[Stored items]

---

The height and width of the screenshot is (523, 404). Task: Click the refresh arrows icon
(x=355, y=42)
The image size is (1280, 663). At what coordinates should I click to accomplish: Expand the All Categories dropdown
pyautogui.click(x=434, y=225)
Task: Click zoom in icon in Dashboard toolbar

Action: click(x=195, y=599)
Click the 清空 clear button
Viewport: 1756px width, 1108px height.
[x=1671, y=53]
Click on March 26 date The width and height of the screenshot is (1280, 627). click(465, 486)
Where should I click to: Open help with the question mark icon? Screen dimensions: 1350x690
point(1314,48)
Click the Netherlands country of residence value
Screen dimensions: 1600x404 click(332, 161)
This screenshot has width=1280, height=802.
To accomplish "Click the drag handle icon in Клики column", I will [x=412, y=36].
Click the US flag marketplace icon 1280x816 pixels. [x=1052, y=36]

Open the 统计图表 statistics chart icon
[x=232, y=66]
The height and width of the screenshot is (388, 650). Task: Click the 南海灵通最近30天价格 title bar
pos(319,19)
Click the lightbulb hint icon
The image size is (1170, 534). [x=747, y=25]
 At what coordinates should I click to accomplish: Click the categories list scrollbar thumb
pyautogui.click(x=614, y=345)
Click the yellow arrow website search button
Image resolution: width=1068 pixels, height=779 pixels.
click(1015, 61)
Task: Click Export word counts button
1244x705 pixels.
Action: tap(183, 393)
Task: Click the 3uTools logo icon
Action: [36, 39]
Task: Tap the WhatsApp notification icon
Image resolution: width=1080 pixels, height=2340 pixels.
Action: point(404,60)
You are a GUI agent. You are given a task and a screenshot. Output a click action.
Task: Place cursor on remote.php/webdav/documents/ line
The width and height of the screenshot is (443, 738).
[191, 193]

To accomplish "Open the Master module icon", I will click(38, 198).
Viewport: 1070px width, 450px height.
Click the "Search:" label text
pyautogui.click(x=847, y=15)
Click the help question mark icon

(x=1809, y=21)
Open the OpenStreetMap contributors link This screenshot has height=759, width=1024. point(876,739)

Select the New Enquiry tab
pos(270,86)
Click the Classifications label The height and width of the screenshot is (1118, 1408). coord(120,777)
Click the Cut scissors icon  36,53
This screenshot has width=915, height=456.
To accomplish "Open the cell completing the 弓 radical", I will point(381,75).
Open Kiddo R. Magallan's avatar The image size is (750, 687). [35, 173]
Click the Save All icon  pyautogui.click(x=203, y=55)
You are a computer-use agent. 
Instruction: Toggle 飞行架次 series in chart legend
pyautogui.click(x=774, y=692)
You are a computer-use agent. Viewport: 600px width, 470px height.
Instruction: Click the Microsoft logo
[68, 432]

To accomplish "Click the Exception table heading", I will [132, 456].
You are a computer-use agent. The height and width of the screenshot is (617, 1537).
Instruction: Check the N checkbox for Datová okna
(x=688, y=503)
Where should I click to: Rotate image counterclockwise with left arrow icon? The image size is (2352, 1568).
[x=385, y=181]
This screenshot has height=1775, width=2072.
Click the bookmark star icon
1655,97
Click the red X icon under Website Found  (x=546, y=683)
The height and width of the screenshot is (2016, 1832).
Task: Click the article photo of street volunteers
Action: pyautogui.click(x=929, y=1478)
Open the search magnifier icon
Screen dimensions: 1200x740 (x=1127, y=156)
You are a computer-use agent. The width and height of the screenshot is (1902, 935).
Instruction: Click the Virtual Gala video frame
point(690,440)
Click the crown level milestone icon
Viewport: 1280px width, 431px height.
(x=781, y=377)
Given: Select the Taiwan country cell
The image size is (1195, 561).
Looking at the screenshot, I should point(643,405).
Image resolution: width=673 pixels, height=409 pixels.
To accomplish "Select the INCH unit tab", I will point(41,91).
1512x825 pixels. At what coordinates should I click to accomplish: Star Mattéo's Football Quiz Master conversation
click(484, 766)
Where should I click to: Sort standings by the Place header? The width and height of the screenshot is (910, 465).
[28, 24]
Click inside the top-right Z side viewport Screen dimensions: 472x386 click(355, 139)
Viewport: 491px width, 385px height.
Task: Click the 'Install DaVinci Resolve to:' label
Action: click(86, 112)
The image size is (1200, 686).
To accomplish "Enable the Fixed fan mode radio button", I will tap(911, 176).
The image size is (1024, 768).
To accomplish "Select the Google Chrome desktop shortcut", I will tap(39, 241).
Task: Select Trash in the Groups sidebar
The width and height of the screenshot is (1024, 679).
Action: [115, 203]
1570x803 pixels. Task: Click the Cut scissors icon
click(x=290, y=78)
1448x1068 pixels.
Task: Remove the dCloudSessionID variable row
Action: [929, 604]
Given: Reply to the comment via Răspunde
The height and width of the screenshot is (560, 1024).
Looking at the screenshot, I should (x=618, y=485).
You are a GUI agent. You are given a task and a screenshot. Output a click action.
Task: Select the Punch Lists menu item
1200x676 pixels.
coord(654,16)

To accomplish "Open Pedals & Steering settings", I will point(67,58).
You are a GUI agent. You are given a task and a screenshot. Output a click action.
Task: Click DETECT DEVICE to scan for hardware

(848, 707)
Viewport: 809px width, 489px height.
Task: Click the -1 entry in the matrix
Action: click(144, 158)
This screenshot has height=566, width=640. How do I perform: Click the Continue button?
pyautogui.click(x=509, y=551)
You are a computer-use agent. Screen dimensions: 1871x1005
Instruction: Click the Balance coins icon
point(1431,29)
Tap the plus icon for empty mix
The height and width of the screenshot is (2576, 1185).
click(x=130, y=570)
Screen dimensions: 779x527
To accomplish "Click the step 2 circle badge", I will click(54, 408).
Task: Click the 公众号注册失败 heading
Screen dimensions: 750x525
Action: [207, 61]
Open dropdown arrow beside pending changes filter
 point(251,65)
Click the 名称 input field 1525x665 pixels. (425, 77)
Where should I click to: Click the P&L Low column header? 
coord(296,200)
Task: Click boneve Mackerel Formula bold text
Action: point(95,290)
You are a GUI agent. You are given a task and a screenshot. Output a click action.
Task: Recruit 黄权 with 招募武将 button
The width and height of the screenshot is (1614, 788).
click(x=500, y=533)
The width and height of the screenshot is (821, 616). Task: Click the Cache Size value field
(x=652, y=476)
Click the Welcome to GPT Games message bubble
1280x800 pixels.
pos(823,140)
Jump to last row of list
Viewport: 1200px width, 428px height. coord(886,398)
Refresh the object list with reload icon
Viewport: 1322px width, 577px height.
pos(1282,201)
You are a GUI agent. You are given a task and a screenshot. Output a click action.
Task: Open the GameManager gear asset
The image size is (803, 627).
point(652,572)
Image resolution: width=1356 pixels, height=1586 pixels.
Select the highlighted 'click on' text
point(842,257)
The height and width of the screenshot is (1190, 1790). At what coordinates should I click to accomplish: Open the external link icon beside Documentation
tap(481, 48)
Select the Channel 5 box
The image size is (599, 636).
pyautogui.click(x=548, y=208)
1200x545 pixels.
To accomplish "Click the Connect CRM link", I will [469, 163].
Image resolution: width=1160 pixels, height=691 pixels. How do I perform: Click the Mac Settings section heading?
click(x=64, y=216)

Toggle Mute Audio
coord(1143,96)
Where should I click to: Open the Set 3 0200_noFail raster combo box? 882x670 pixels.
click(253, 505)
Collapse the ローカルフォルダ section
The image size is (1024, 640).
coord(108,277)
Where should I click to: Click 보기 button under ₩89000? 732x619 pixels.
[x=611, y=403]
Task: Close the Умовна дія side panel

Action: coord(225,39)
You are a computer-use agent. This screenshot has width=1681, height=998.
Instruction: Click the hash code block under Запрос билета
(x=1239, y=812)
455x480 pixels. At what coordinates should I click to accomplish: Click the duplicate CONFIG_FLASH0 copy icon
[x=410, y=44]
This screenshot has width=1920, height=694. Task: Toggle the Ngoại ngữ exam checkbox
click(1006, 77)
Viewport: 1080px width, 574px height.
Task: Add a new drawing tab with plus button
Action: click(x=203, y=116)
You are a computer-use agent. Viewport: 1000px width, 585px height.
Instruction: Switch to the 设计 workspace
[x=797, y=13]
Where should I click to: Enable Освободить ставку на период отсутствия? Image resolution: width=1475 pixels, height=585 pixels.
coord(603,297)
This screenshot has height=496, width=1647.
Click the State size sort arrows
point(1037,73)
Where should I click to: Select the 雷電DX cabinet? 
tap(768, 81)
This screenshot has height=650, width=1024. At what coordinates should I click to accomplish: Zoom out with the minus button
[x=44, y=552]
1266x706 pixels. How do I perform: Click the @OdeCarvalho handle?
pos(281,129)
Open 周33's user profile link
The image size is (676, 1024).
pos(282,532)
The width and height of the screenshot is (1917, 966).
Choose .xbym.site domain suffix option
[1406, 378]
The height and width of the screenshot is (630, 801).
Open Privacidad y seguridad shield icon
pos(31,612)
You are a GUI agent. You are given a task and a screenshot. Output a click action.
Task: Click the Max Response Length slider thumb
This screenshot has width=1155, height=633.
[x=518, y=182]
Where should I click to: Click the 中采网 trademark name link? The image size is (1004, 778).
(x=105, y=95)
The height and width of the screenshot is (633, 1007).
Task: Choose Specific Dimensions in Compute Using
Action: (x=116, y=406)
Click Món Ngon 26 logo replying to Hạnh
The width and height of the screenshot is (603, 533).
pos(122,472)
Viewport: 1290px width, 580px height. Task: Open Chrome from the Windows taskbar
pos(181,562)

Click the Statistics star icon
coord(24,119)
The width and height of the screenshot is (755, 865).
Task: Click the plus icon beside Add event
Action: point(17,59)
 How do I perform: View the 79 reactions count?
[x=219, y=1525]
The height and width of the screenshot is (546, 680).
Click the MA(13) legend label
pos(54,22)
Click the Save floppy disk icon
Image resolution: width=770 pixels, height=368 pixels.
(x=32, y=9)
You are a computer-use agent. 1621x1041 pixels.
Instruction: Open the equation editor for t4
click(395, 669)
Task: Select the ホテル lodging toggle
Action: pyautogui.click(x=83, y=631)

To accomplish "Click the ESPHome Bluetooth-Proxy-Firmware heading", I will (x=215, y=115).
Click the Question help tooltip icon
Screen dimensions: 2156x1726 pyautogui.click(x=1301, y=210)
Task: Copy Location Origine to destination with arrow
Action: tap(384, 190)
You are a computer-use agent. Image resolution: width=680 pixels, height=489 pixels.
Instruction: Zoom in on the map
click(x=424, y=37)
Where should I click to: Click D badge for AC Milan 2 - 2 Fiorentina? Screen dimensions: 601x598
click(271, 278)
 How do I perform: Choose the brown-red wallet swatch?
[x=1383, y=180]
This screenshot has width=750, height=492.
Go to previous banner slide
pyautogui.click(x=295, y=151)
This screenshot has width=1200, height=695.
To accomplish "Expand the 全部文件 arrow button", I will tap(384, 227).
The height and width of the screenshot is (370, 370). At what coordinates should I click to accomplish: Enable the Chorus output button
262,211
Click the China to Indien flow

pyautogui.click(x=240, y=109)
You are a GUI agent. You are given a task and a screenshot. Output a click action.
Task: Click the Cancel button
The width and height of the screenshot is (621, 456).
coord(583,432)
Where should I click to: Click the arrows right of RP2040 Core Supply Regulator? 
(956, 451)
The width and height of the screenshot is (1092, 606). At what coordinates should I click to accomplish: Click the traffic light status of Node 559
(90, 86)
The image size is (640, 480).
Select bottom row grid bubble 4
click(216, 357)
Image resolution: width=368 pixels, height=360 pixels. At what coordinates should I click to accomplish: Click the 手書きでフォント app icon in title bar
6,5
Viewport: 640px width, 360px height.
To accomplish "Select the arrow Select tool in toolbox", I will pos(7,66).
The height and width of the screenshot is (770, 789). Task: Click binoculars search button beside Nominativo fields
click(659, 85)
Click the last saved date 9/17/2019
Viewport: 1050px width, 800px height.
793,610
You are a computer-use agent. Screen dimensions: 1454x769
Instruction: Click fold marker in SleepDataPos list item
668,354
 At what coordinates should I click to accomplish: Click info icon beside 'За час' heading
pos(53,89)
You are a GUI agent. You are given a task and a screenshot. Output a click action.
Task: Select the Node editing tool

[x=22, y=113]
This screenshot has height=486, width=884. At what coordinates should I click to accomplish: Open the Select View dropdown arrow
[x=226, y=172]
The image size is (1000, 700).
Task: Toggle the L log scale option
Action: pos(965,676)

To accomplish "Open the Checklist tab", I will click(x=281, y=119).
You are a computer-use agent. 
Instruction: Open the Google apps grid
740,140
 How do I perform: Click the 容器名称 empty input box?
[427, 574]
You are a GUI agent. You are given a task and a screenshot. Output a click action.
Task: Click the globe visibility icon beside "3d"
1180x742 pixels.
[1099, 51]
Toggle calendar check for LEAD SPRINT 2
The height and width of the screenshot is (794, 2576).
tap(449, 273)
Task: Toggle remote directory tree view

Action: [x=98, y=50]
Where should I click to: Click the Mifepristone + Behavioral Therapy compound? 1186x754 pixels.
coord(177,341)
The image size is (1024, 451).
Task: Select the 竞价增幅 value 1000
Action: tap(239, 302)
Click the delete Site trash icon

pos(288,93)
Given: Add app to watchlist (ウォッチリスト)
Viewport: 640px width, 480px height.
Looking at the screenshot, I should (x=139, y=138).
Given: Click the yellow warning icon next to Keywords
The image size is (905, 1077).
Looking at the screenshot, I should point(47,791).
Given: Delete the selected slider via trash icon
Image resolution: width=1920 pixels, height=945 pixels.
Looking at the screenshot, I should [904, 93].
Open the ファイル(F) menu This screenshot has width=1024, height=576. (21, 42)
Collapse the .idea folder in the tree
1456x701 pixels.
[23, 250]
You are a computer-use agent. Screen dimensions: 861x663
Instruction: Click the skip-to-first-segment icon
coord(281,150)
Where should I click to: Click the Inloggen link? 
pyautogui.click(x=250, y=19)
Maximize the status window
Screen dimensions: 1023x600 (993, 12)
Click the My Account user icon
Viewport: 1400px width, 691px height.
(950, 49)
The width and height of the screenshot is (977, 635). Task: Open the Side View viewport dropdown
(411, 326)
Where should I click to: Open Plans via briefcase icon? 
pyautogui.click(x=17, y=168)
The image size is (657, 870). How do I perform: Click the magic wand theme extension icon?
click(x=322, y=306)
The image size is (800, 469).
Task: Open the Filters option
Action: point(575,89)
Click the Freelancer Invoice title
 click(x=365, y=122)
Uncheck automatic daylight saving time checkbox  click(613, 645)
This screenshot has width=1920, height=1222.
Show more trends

---

:: Problem details ::
What is needed is a copy of every line above in which "slider" appears.

:: Result of the exercise ::
Task: Click the Max Response Length slider thumb
Given: Delete the selected slider via trash icon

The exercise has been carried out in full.